O seu rebanho já teve à volta de 300 cabeças. Neste momento, tem pouco mais de metade. "Por causa da bactéria e do lobo. Atacou lá para baixo. Há uma zona de austrálias e as cabras ao passar, ele apanha-as", contou, referindo que "o lobo tanto anda aqui [na zona de S. Lourenço da Montaria], como em Cerveira ou Outeiro".
Garante que, nesta altura, "mais cabritos tivesse, mais vendia". "Não falta gente a pedir, mas não tenho. Ainda no outro dia, um pediu-me 10, só lhe vendi oito. Disse-lhe que depois da Páscoa arranjo mais", referiu, indicando a qualidade da carne da serra como razão de ter sempre procura. "Em muito talho e supermercado vendem borrego por cabrito. Tenho tido queixas", concluiu.
Texto: Ana Peixoto Fernandes
Viana do Castelo - Nem a covid fez subir preço do pão de ló
Nazaré Franco, da padaria Vianense, uma casa com mais de 60 anos, na ribeira de Viana do Castelo, está a vender o pão de ló ao mesmo preço de anos anteriores, 15 euros por quilo, embora as matérias primas aumentem todos os dias. "Ovos, farinha e açúcar. aumentou tudo. E agora, que vão tirar o IVA, ainda estão a subir mais", comenta.
"O preço do nosso pão de ló, mantém-se desde antes da covid, porque as pessoas não têm poder de compra. Fazemos esse sacrifício. Vemos que algumas vêm com moedinhas ou pedem para pagar no fim do mês", refere.
Nazaré é proprietária do estabelecimento, com o marido, o padeiro e pasteleiro João Franco. Vendem o pão de ló tradicional, cozido no forno de lenha, em forma de barro. Todo o ano. Natal e Páscoa são as épocas fortes.
"Começamos a cozer na sexta-feira de manhã e paramos no sábado à tarde. Enchemos o forno e vamos vendendo. As pessoas levam o pão de ló quente", remata.
Texto: Ana Peixoto Fernandes
Moncorvo - Quilo de amêndoa custa mais dois euros
A crise ainda não chegou à amêndoa coberta de Moncorvo, um produto artesanal único no país, cuja qualidade galgou fronteiras e tem sempre saída na Páscoa, mesmo com uma subida ligeira dos preços este ano. "Houve um ajustamento dos valores porque subiu tudo", justificou Dina Morais, da Arte, Sabor e Douro, a primeira produtora a ter certificação regulamentada pela União Europeia, em 2018.
O quilo da amêndoa subiu de 50 para 52 euros e os pacotinhos de vários tamanhos custam mais um euro: de 5 para 6 euros, de 7,5 para 8,5 e de 12,5 para 13,5 . "As expectativas das vendas para a Páscoa são boas. Quem compra habitualmente não deixa de comprar por causa da subida do preço.

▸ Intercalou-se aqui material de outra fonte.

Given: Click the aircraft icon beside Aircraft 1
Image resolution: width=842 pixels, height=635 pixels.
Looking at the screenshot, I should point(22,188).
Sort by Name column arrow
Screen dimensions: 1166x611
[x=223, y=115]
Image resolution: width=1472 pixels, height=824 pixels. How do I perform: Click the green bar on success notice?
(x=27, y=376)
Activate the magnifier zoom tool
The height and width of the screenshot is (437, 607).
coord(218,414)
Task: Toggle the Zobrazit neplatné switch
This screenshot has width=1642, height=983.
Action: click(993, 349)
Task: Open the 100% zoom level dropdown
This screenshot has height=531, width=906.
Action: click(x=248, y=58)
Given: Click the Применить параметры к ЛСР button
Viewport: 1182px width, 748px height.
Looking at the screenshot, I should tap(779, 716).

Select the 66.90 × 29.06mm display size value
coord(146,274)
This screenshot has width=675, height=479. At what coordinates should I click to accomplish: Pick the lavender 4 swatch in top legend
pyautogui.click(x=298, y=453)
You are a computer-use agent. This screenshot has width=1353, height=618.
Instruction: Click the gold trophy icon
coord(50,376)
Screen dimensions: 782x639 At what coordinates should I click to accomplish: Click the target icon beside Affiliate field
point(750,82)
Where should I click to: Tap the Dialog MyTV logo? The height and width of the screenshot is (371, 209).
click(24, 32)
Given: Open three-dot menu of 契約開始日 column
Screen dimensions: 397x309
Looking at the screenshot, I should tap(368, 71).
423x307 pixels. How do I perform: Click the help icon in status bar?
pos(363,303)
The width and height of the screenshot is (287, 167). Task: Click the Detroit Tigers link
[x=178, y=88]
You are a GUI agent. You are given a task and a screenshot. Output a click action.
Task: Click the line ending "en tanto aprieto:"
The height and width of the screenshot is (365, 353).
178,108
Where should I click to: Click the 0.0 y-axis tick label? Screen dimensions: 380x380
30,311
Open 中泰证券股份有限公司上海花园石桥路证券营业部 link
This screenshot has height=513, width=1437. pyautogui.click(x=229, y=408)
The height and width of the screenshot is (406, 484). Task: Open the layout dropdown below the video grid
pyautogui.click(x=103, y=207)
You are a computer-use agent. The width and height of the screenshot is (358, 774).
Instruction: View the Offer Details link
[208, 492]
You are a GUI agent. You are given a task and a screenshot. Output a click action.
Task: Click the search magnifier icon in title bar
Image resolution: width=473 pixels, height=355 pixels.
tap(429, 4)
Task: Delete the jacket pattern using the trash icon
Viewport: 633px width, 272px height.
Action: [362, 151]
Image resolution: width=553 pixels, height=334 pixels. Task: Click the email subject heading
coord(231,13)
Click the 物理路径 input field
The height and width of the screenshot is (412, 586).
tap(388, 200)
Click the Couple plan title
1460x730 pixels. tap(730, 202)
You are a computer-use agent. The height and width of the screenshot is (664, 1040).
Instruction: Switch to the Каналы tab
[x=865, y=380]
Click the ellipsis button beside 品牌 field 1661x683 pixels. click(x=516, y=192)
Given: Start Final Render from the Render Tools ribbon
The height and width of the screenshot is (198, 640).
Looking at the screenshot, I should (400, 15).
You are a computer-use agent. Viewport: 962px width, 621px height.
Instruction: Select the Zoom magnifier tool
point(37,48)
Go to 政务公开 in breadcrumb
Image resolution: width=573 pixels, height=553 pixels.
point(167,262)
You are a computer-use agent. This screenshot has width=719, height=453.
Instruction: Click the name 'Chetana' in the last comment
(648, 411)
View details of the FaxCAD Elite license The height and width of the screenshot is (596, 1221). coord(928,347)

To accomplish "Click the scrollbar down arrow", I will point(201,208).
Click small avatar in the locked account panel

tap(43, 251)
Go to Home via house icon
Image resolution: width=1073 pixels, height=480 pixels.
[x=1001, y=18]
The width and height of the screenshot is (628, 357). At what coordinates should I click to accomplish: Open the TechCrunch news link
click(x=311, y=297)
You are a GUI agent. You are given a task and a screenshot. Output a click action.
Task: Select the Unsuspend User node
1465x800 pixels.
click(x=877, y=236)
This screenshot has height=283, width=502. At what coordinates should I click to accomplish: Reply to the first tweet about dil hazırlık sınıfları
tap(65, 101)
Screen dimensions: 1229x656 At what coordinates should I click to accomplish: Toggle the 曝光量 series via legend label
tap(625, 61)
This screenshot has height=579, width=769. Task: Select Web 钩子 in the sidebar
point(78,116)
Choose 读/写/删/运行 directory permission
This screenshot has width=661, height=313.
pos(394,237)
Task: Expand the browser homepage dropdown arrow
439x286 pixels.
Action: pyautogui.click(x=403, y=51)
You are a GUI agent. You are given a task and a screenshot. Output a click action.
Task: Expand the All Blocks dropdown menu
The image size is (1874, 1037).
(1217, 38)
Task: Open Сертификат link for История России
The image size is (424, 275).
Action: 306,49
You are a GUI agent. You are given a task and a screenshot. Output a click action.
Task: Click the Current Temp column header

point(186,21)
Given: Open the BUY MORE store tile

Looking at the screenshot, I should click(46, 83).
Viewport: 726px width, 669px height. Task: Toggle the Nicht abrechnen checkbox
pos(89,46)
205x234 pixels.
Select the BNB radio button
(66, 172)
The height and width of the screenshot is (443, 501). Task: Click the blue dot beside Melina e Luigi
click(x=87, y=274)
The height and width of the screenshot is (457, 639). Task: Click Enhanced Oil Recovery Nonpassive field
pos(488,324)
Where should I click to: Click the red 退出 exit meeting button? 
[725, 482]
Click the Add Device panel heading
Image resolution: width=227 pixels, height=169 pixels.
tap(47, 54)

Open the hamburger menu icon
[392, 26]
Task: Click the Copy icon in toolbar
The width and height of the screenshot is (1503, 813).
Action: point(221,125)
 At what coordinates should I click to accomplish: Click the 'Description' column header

Pode é comprar menos quantidade", explicou a produtora. Há várias semanas que na Arte, Sabor e Douro se trabalha a todo o gás para produzir para a Páscoa. "Temos tido muitas encomendas de clientes de fora da região", acrescentou.
A procura por este doce ganhou um novo impulso desde que foi considerada uma das sete maravilhas da doçaria portuguesa em 2019 . "Não sei quanto produzimos por ano. Porque se comprar 50 quilos de miolo de amêndoa nem toda dá para cobrir. É escolhida. Só uso a que tem qualidade", descreve Dina Morais .
A produtora vende as amêndoas para lojas da especialidade em todo o país, como a Alberto Augusto Leite, no Porto, onde o produto subiu "uns cêntimos", indicou uma fonte da confeitaria, com os preços entre 40 a 52 euros o quilo.
O processo de confeção é lento: demora cerca de uma semana.